### Instructions for the task
Filter the entries below, keeping only lines with the word "avatar".

**********

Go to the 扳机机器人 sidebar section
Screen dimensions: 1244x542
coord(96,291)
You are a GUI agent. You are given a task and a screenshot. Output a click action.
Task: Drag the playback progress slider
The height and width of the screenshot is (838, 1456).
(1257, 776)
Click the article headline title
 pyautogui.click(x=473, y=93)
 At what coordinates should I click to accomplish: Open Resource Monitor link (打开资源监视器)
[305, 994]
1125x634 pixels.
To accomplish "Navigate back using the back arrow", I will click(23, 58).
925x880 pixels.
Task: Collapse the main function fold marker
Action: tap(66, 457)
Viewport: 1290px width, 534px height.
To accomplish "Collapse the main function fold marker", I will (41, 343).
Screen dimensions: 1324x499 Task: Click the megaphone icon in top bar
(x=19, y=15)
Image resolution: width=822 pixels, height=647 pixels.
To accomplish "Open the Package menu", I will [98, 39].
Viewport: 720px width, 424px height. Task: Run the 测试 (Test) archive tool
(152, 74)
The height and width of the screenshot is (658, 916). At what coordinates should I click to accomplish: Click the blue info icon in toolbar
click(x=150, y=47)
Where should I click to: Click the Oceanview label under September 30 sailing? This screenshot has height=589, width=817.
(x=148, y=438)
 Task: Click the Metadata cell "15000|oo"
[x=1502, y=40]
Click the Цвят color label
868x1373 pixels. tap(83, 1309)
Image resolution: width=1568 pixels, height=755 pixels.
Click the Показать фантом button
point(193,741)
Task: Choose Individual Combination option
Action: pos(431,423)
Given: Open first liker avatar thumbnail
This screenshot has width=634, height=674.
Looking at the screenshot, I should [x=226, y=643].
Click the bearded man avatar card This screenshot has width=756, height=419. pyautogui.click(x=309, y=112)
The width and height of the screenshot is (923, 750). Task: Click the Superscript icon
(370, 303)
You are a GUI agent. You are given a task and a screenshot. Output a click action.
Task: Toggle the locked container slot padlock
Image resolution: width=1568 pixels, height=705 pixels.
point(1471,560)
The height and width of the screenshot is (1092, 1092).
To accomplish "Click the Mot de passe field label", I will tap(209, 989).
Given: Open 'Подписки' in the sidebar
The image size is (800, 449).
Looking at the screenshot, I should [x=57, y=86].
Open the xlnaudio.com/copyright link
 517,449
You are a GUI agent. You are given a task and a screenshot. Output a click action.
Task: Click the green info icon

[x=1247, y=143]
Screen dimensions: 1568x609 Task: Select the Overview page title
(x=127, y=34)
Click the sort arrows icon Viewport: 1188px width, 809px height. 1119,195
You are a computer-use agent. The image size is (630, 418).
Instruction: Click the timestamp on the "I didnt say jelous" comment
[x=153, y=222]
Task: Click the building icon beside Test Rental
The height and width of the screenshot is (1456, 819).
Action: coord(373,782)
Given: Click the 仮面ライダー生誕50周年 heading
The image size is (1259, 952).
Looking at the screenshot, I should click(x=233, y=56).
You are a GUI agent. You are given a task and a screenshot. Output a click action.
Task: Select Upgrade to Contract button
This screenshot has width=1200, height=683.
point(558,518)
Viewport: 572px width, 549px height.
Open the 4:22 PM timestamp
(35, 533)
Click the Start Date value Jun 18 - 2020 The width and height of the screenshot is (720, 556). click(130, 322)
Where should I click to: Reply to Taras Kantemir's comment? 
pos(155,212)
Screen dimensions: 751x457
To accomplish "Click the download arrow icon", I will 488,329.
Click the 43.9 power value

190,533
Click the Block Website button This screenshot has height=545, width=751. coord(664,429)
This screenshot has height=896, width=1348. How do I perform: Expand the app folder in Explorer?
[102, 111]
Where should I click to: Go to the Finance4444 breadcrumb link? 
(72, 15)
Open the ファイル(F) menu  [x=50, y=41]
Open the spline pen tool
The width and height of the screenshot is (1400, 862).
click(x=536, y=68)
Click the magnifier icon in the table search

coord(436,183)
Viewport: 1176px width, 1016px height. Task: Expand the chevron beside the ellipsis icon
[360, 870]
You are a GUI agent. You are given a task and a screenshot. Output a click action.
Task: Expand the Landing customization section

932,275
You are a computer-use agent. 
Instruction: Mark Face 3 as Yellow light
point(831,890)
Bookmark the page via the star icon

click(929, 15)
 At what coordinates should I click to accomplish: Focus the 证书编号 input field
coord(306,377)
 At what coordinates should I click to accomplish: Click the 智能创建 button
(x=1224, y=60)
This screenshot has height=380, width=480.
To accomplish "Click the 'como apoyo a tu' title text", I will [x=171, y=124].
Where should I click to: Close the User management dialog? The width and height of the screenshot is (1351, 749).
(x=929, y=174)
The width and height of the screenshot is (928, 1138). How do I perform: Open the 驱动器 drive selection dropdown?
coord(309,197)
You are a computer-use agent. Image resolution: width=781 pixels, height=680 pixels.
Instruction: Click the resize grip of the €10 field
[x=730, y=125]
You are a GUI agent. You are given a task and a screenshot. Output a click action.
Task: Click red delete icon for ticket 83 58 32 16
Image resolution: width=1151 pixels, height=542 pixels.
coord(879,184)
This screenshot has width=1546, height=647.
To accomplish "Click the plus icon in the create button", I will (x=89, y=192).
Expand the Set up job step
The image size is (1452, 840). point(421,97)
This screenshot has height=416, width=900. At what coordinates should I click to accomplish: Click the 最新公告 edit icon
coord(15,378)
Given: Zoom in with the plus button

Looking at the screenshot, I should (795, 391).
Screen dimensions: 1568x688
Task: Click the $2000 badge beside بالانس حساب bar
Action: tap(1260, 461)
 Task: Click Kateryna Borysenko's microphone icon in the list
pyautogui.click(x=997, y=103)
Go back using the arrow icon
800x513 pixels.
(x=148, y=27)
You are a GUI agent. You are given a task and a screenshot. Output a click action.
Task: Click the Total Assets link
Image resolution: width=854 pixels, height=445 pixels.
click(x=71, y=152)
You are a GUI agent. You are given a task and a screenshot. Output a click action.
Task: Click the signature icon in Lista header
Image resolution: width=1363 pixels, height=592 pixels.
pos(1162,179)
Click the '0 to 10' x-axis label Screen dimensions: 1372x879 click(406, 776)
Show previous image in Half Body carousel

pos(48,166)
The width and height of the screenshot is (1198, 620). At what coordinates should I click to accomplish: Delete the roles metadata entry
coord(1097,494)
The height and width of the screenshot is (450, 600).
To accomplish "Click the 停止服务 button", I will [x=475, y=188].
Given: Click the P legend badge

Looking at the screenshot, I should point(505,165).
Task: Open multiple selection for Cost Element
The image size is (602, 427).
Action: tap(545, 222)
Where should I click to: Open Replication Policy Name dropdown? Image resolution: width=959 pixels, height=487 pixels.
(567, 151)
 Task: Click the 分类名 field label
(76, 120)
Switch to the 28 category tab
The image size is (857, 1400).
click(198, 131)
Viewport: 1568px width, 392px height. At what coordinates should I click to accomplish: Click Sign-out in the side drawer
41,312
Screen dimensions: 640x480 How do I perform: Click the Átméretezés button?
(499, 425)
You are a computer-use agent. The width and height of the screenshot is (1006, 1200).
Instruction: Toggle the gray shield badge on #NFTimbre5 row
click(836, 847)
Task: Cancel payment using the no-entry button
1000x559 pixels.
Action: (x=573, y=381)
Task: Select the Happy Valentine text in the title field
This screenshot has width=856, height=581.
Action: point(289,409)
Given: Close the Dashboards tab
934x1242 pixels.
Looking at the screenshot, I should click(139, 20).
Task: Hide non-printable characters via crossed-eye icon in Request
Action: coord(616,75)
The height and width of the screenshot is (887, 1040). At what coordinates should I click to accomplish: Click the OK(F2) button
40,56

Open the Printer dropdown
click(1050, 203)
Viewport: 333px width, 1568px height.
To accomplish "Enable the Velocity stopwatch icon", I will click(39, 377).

**********

### Completed task
Given: Open first liker avatar thumbnail
Click the bearded man avatar card This screenshot has width=756, height=419. pyautogui.click(x=309, y=112)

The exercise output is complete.